To maintain the momentum, U.N.-P.R.A.C. in partnership with the Office of the Public Service Commission, organised an “Integrity Workshop for Senior Government Officials”.  

The activity, held on Monday and Tuesday at the Millenia Hotel, brought together more than thirty representatives from Government Ministries.

Lizbeth Cullity, U.N. Resident Coordinator and John Hyde of U.N.-P.R.A.C.
Lizbeth Cullity, U.N. Resident Coordinator and John Hyde of U.N.-P.R.A.C.

The workshop sought to improve the understanding of participants about the U.N. Convention Against Corruption, overviewing the existing integrity mechanisms and also stimulating the adoption of measures aimed at delivering public services more efficiently. 

During the sessions, the facilitators shared good practices in the Pacific Region and also highlighted the assistance available to Samoa in the implementation of the U.N.C.A.C. Discussions were mainly focused on the identification of reform priorities and the oversight role that non-governmental stakeholders could play. 

In his keynote address, Prime Minister Tuilaepa Sa’ilele Malielegaoi said: “Integrity takes courage. It's commitment to doing what is right, no matter how difficult and challenging. 

Our principles of good governance depend on our integrity and being transparent and accountable is an important part of our public service.”

At the opening ceremony, Lizbeth Cullity - United Nations Resident Coordinator - highlighted the importance of promoting integrity practices as a key strategy to achieving sustainable development. 

 “Eliminating corruption is imperative to achieving the recently adopted Sustainable Development Goals.

It is well documented that corruption undermines development by weakening good governance, slowing economic growth and affecting negatively the delivery of public services.” 
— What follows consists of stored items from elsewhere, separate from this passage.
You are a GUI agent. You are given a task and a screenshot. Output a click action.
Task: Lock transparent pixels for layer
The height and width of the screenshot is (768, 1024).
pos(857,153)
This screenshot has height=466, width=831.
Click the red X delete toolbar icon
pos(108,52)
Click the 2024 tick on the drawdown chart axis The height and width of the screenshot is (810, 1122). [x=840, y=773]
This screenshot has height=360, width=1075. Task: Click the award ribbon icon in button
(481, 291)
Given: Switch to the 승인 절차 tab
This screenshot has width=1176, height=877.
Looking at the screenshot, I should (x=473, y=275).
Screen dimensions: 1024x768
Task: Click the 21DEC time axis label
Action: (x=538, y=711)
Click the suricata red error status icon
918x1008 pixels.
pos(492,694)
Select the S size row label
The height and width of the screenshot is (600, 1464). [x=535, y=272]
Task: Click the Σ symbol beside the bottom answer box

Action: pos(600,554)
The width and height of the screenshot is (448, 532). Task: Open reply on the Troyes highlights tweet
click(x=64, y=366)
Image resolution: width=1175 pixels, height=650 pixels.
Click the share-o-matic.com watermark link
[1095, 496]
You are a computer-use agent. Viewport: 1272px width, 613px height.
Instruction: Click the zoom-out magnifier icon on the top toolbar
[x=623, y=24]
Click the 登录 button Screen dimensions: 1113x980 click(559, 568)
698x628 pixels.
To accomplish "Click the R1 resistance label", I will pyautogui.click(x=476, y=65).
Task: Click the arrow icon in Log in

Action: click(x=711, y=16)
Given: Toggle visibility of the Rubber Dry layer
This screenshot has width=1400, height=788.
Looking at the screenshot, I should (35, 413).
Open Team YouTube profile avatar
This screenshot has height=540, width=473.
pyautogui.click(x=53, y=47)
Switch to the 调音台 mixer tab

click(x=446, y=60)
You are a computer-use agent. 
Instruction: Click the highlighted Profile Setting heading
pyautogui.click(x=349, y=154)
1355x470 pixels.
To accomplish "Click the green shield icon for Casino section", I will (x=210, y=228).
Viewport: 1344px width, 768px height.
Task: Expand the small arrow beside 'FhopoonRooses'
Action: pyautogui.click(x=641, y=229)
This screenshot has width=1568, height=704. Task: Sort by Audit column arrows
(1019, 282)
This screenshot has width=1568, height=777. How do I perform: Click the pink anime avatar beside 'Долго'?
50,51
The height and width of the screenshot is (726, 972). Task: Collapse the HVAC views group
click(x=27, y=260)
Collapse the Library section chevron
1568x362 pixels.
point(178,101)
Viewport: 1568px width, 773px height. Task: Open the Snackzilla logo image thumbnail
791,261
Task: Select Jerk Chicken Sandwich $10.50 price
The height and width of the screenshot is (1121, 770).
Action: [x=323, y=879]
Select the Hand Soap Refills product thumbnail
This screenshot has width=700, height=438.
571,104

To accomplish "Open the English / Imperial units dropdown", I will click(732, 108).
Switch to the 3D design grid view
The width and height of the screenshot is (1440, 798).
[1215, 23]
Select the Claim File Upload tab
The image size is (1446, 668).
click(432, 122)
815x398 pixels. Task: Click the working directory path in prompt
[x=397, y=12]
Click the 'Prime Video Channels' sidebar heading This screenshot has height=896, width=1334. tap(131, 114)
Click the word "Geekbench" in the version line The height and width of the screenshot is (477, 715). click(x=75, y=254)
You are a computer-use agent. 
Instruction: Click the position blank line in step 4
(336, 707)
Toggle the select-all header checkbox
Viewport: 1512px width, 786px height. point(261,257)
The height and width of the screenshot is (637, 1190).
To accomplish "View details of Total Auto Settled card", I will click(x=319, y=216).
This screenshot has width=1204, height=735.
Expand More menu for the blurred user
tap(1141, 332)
She added: "The U.N. system will continue working very closely with the Samoan Government and other partners for the implementation of sustainable and effective anti-corruption measures.” 

U.N.-P.R.A.C. Anti-Corruption Consultant John Hyde said: “Senior Government Officials are showing a commitment in the workshop to embrace more meaningful community consultation and accountability for their actions.”

The U.N.-Pacific Regional Anti-Corruption Project aims at supporting 15 Pacific island countries (P.I.C.s) to strengthen their capacity to address corruption and provide better services by ensuring a more effective and transparent use of national resources.

This four-year project, funded by the Australian Government, is jointly implemented by the U.N. Office on Drugs and Crime (U.N.O.D.C.) and the United Nations Development Programme (U.N.D.P.).